New Drilling Program
David Adelman – Morgan Stanley: Jim, can you – you mentioned the statistics about the new drilling program, but you didn’t really characterized the performance of those new wells how are they doing how are they performing versus what other companies are drilling in that region.
James S. Tisch – Office of the President, President and CEO: So we found about the wells in the Mississippian Lime. We’ve drilled 30 wells there and we’ve had when you average out all the wells that we drilled our performance is similar to the performance of wells drilled by people in our area. What we are doing is we want to drill another set of wells so that we can begin to really delineate the area and understand what we have. Right now our belief is that this area is commercial and we just have to wait and see how the other wells come out to prove us whether that thought is accurate.

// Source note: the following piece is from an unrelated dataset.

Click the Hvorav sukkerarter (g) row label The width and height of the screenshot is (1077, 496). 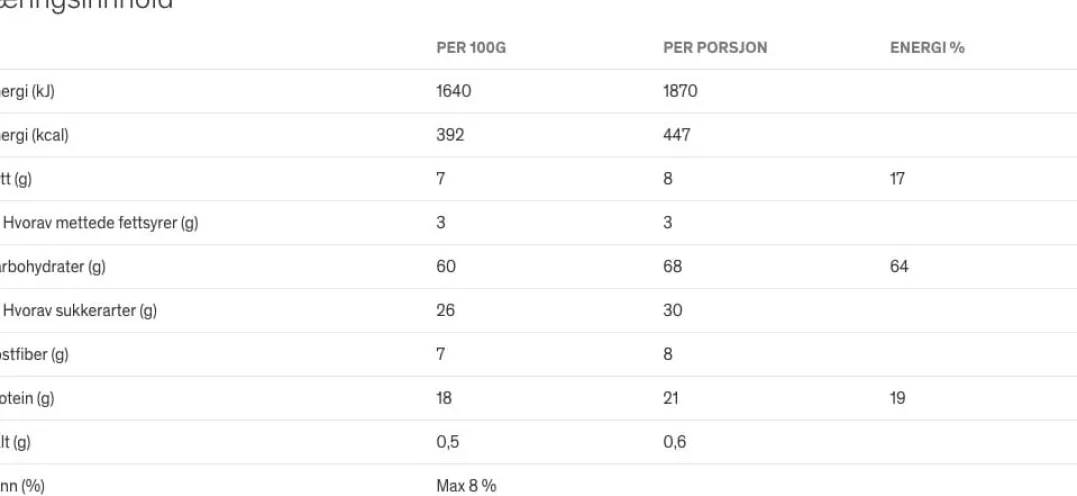coord(80,311)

David Adelman – Morgan Stanley: Then can you give us a rough indication of how much the annual depreciation in that division is going to come down because of the sizeable ceiling test impairment you took this year?
Peter W. Keegan – SVP and CFO: I don’t have that readily available. Let’s get back to you on that.
David Adelman – Morgan Stanley: Then lastly also a question on the hotel business. If you look forward two or three years could you characterize or define what success will be in that business unit from a strategic and financial perspective given the efforts underway. You’ll have wowed Loews hotels into what?
Peter W. Keegan – SVP and CFO: We are looking to grow Loews hotels we are looking to do it in what I would call an asset light manner and that we would like to own 25% to 50% of the properties that we acquire with investors owning the other 50% to 75%. We’d like to build the hotel chain into one where hotel owners would want us to manage their hotel without actually owing it. In terms of earnings and EBITDA we’d be looking for that to grow and we’re looking to take the hotel company from an enterprise that’s been rather stable over the past decade or so to one that’s got growth in its future.